• [Passage for review]
Uses and Pharmacology

Hypoglycemic activity
Animal data

Several animal investigations were conducted in the 1930s and 1940s in an attempt to characterize the pharmacologic activity associated with the traditional uses of devil's club. Following reports that patients with diabetes could be managed successfully using water extracts of the root bark, animal-based investigations suggested that the extract had hypoglycemic activity in the hare and that the plant was not associated with toxicity. Further investigations were unable to verify the hypoglycemic effect in rabbits. 5 , 7 , 8

Clinical data

No pharmacologically active component could be identified in the plant. A report of a case study of two patients given extracts of the plant in conjunction with a glucose tolerance test found no hypoglycemic effects that could be attributed to devil's club. 1 , 5

Inhibition of gonadotropin
Animal data

The dried roots and stalk have been reported to inhibit the effects of pregnant mare serum on the growth of the ovaries of the white rat. The ovaries of control rats weighed more than 8 times those of test animals that received the serum together with 40 mg of dried plant per dose. 9

Clinical data

Research reveals no clinical data regarding the use of devil's root for inhibition of gonadotropin.

• [Data shown]
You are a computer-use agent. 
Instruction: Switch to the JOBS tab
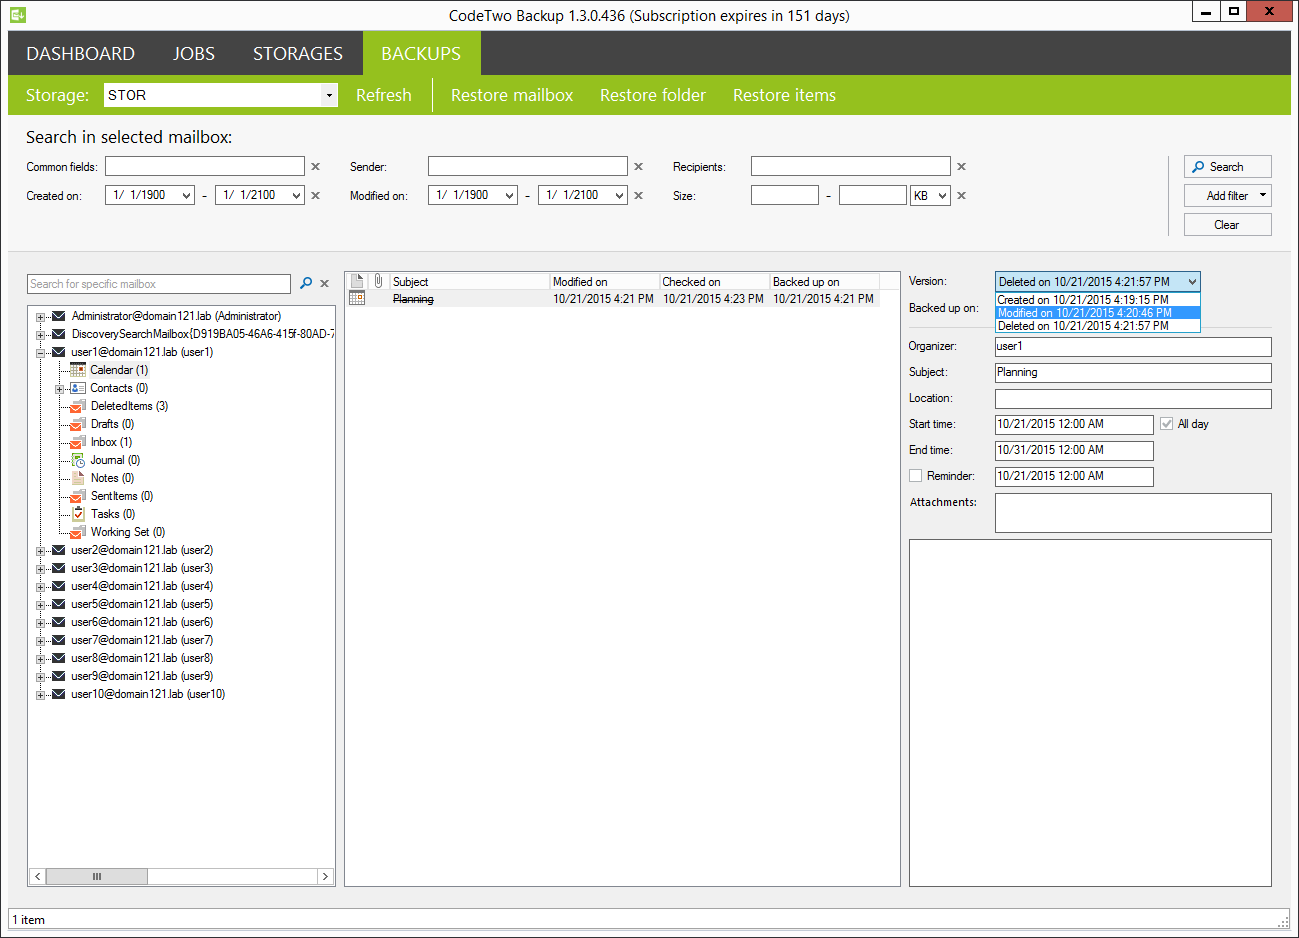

• [Instructions]
[a] Say whether each statement agrees with the devil's club text. Give yes or no for each, and quote the words of the text that decide it.
(i) Later investigations confirmed the hypoglycemic effect in rabbits.
(ii) No pharmacologically active component could be identified in the plant.
(iii) The ovaries of control rats weighed more than those of the test animals.
[b] List every animal that the devil's club text names as a subject of the investigations.
[c] Rewrite the paragraph of the devil's club text beginning "Several animal investigations were conducted" as a short bulleted list that keeps its main facts.

• [Solutions to the exercise]
[a]
(i) No: "Further investigations were unable to verify the hypoglycemic effect in rabbits."
(ii) Yes: "No pharmacologically active component could be identified in the plant."
(iii) Yes: "The ovaries of control rats weighed more than 8 times those of test animals"

[b]
- hare
- rabbits
- white rat

[c]
- In the 1930s and 1940s, several animal investigations tried to characterize the pharmacologic activity behind the traditional uses of devil's club.
- Reports said that patients with diabetes could be managed successfully with water extracts of the root bark.
- Animal studies then suggested that the extract had hypoglycemic activity in the hare and that the plant was not associated with toxicity.
- Further investigations could not verify the hypoglycemic effect in rabbits.